• **What needs to be done**: Would you please repeat all of the data exactly, omitting the pictures?

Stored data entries

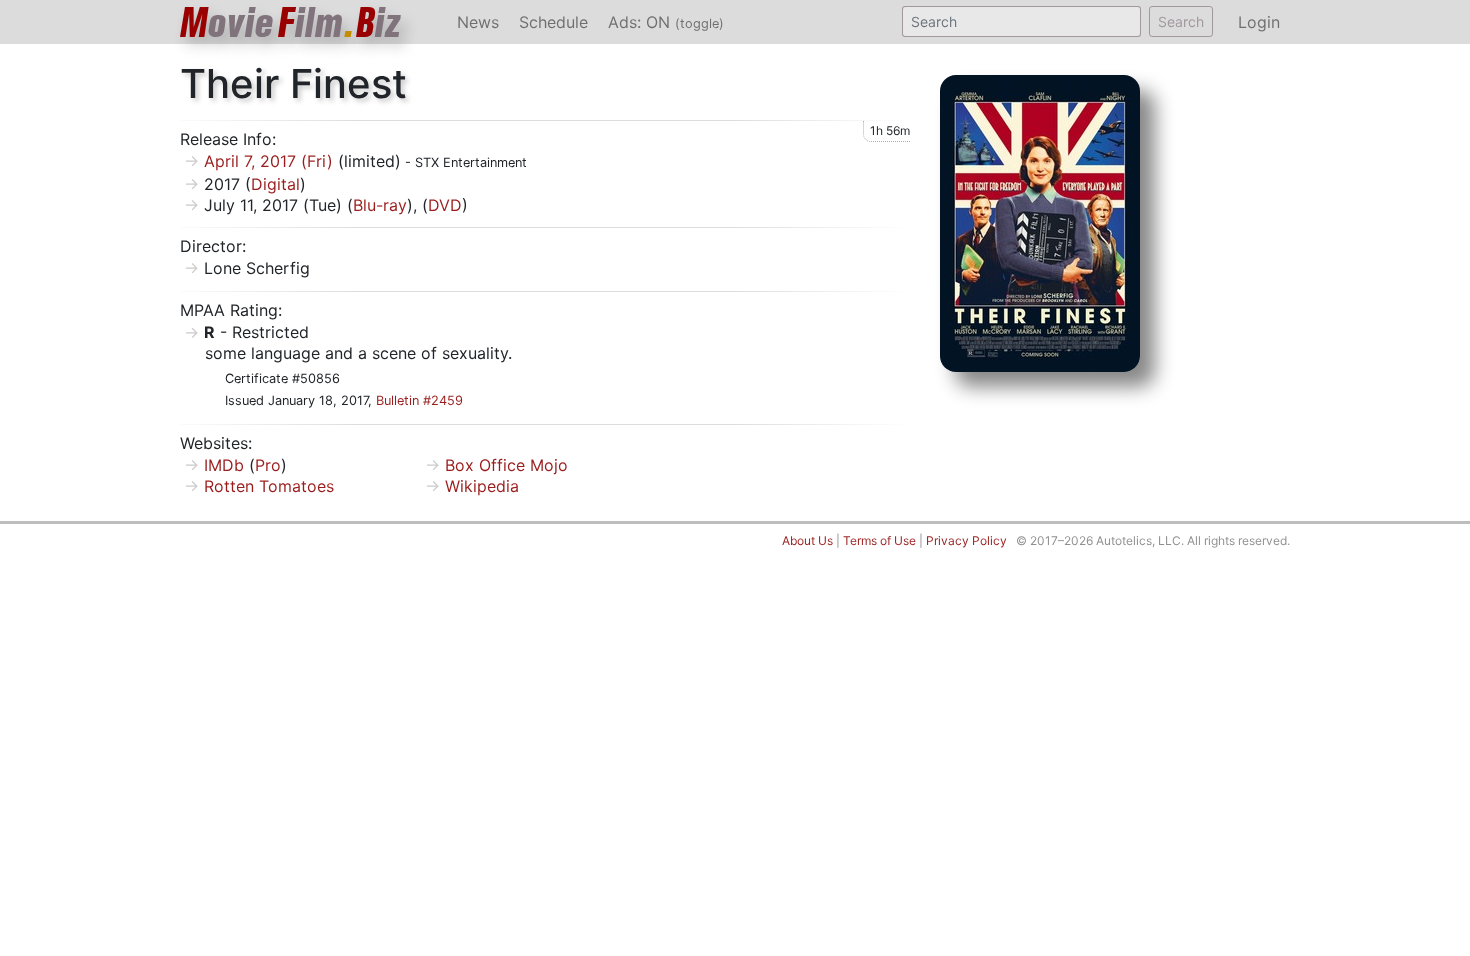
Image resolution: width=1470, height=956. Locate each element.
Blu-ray (380, 205)
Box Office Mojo (506, 465)
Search (1181, 21)
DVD (445, 205)
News (478, 22)
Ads (666, 22)
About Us (807, 540)
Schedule (553, 22)
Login (1259, 22)
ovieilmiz (291, 22)
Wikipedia (482, 486)
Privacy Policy (966, 540)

• **Task response**:
Image resolution: width=1470, height=956. Locate each element.
Blu-ray (380, 205)
Box Office Mojo (506, 465)
Search (1181, 21)
DVD (445, 205)
News (478, 22)
Ads (666, 22)
About Us (807, 540)
Schedule (553, 22)
Login (1259, 22)
ovieilmiz (291, 22)
Wikipedia (482, 486)
Privacy Policy (966, 540)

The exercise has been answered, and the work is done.